Let's go through the options:
Option 1: {1, 2, 4, 8, 16}
To check if these numbers are factors of 16, we divide 16 by each of them:
16 ÷ 1 = 16 (no remainder)
16 ÷ 2 = 8 (no remainder)
16 ÷ 4 = 4 (no remainder)
16 ÷ 8 = 2 (no remainder)
16 ÷ 16 = 1 (no remainder)
Option 2: {2, 4, 6, 8, 10, 12, 14, 16}
This option contains numbers that are not factors of 16. For example, when we divide 16 by 6, we get 16 ÷ 6 = 2 remainder 4, which means 6 is not a factor of 16.

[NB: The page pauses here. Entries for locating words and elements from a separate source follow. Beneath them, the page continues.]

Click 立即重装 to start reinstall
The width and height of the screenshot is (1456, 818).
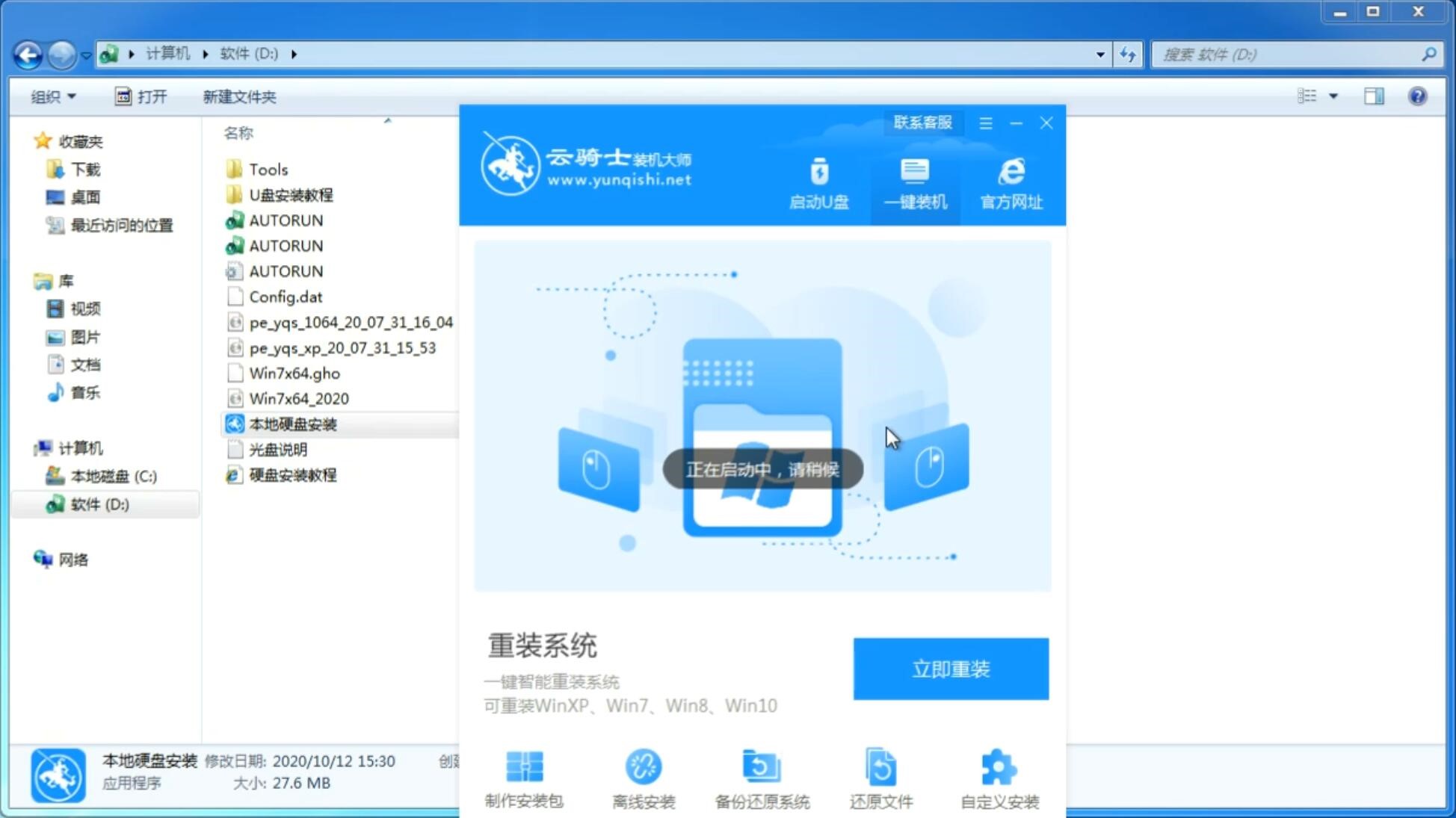click(x=951, y=669)
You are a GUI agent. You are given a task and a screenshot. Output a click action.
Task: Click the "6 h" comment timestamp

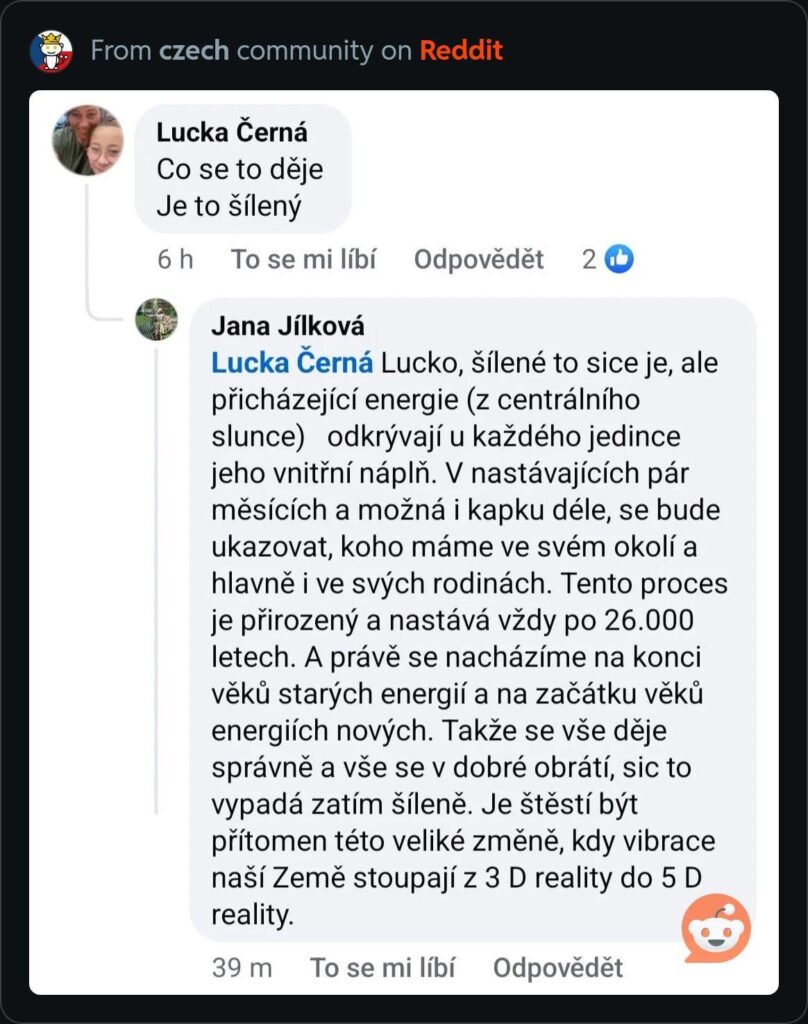[175, 259]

Option 3: {1, 2, 3, 4, 5, 6, 7, 8, 9, 10, 11, 12, 13, 14, 15, 16}
This option contains all the natural numbers from 1 to 16. While some of these numbers are indeed factors of 16, there are also numbers that are not factors of 16, such as 3, 5, 6, 7, 9, etc.
Option 4: {2, 4, 8}
To check if these numbers are factors of 16, we divide 16 by each of them:
16 ÷ 2 = 8 (no remainder)
16 ÷ 4 = 4 (no remainder)
16 ÷ 8 = 2 (no remainder)
Therefore, the correct set of natural numbers that are factors of 16 in roster form is: {1, 2, 4, 8, 16}. Hence, the correct answer is option 1.